Hypertension, a global health challenge and major contributor to cardiovascular disease, is influenced by both environmental and genetic factors. Among genetic regulators, the glutathione peroxidase 4 (GPX4) gene plays a critical role in antioxidant defense mechanisms, especially in lipid peroxidation and ferroptosis regulation. A functional single nucleotide polymorphism (SNP) in the 3′ untranslated region (3′UTR) of GPX4, rs713041 (C>T), has been linked to altered enzyme activity and increased oxidative stress. This study evaluated the association between GPX4 rs713041 polymorphism and hypertension in an Iraqi cohort, with emphasis on sex-specific effects and genetic models. A total of 45 hypertensive patients and 35 healthy controls aged 40–70 years were genotyped using TaqMan PCR assays. Results revealed that the TT and CT genotypes were more prevalent among hypertensive individuals, while the CC genotype was significantly more common in the control group. The T allele was associated with increased hypertension risk (63.33% in patients vs. 38.57% in controls; P = 0.001).

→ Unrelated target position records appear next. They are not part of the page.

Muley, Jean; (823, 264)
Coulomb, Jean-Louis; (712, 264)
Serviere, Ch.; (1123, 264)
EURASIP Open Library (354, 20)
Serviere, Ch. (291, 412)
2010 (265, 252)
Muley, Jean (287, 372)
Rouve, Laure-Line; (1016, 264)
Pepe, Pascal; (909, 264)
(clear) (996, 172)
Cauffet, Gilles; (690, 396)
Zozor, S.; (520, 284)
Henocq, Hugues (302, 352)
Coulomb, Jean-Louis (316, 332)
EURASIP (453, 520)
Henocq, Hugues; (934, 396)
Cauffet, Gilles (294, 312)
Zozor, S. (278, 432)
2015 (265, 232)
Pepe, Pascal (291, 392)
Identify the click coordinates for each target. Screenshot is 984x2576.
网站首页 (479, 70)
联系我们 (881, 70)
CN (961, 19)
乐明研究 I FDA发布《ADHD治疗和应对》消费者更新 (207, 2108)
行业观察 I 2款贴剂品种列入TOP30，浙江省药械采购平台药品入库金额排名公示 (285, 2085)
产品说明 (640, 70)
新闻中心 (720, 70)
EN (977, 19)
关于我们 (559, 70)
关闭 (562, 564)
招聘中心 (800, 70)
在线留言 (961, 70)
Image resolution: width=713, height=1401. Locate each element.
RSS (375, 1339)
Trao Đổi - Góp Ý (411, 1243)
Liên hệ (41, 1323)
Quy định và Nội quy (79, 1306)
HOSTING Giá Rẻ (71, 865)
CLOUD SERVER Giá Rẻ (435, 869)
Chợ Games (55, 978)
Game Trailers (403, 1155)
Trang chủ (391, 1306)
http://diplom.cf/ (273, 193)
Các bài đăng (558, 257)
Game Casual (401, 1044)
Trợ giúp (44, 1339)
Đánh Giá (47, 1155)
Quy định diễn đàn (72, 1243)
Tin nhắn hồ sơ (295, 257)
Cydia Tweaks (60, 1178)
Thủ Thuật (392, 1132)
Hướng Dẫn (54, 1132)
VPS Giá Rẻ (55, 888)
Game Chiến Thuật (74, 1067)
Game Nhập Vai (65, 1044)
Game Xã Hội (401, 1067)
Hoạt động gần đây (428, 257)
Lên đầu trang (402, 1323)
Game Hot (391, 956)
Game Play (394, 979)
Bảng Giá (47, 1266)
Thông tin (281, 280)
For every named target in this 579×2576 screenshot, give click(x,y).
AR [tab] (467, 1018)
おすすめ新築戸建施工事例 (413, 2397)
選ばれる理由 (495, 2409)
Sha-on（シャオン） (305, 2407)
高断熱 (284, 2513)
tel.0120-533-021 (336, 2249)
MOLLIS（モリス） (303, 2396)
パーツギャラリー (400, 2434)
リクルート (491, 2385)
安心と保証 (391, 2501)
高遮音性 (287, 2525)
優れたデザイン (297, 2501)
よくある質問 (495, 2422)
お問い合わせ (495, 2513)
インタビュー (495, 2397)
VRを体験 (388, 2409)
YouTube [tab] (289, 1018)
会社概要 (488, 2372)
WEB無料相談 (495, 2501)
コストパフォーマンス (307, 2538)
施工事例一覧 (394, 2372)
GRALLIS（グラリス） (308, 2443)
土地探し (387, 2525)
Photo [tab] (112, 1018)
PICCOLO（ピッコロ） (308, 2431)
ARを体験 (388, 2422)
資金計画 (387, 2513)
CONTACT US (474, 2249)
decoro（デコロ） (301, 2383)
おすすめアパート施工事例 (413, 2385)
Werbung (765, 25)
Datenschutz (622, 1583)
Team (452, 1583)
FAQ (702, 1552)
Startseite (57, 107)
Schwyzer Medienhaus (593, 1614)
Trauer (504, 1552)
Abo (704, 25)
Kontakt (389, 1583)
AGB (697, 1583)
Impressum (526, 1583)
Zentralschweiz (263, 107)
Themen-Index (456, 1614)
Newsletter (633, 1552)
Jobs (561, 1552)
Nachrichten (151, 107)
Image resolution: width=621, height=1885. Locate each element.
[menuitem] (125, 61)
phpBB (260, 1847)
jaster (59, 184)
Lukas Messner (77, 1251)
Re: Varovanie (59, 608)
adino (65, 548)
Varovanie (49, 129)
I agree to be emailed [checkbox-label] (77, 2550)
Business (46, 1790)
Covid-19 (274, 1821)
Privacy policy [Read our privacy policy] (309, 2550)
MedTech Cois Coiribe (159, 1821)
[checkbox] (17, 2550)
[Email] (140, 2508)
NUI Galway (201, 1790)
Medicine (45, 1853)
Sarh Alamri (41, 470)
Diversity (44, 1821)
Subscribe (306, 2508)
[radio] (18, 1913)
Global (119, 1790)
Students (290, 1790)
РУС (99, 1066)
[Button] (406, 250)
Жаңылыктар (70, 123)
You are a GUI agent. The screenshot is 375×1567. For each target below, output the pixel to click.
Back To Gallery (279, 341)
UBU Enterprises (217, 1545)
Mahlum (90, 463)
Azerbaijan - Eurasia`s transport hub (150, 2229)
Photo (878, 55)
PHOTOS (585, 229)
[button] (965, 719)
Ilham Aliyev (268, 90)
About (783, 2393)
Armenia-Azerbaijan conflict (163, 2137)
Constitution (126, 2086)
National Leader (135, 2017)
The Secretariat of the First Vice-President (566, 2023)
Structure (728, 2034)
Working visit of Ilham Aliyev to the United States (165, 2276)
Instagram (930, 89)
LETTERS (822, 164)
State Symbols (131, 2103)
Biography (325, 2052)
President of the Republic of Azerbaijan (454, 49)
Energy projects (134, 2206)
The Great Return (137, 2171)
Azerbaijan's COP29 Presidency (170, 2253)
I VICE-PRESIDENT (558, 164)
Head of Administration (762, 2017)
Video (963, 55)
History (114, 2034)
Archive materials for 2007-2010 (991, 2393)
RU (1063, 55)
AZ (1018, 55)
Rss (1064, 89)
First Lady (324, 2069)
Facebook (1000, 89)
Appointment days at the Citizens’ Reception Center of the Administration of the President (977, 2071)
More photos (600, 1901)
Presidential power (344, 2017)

Males with the TT genotype had a fivefold increased risk, while CC was protective. Under a dominant genetic model, individuals carrying at least one T allele (CT+TT) were nearly five times more likely to develop hypertension (OR = 4.9, P = 0.004). Additionally, GPX4 serum levels were significantly reduced in hypertensive patients and appeared to correlate with genotype. These findings suggest that the GPX4 rs713041 T allele is a genetic risk factor for hypertension in the Iraqi population, particularly among males. GPX4 polymorphism genotyping may serve as a potential biomarker for early identification of individuals at elevated risk.